Speaking of debt, Africa is experiencing the hardest time doing things with its finances. The continent indeed gets much of its finance from various donors including international financial institutions. Though such funds have the potential to fill some gaps for those nations, they also backfire their negative consequences on those borrowers.

Similarly, Taye Atske Selassie discussed with the Executive Secretary of the UN Economic Commission for Africa (ECA), Claver Gatete on strategic areas of importance.

Their discussion focused on strengthening collaboration between Ethiopia and ECA in strategic areas of importance defined by Prime Minister Abiy Ahmed, such as innovation, statistical data, social development and macroeconomic development.

On the occasion, Claver Gatete noted that ahead of the opening of ‘Africa Hall in October 2024, the government of Ethiopia and ECA will collaborate on marketing and linking this iconic masterpiece to other strategic sites of historical, research and touristic importance – Africa Hall -An iconic spot to tell Africa’s story.

With Ethiopia’s leadership in the Financing for Development (FFD) agenda, the two dignitaries agreed on the importance of Africa’s finance ministers in the FFD2025 preparations for meaningful financial traction and voice, ahead of the Summit of the Future, to be held in September 2024 under an overarching theme “Multilateral Solutions for a Better Tomorrow”.

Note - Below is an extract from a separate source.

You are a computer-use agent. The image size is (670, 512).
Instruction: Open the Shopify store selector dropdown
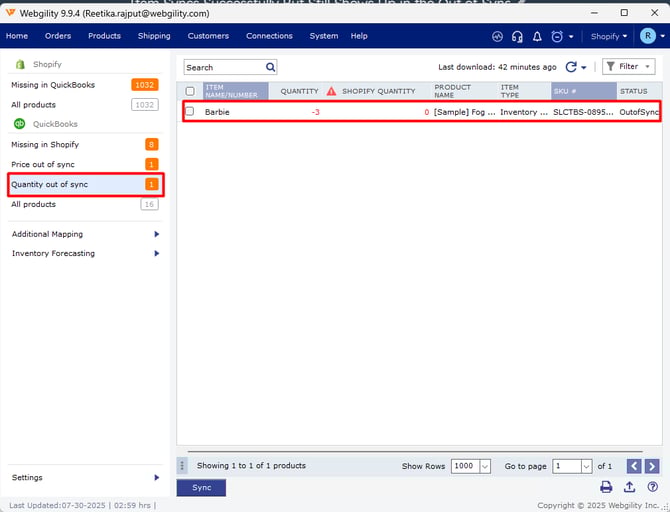click(608, 36)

Their discussion also stressed the imperative for Africa’s strong voice to be heard on Global Financial Architecture (GFA) reform.

The ECA Executive Secretary noted that high indebtedness is a bombshell on development, Sustainable Development Goals (SDGs) and AU Agenda 2063 and the global economy. Concessional lending is not enough.

Gatete posted on X that: “Credit rating is impacting on affordable financing and investment grading.” Failure to reform the GFA is not an option, the executive secretary underscored.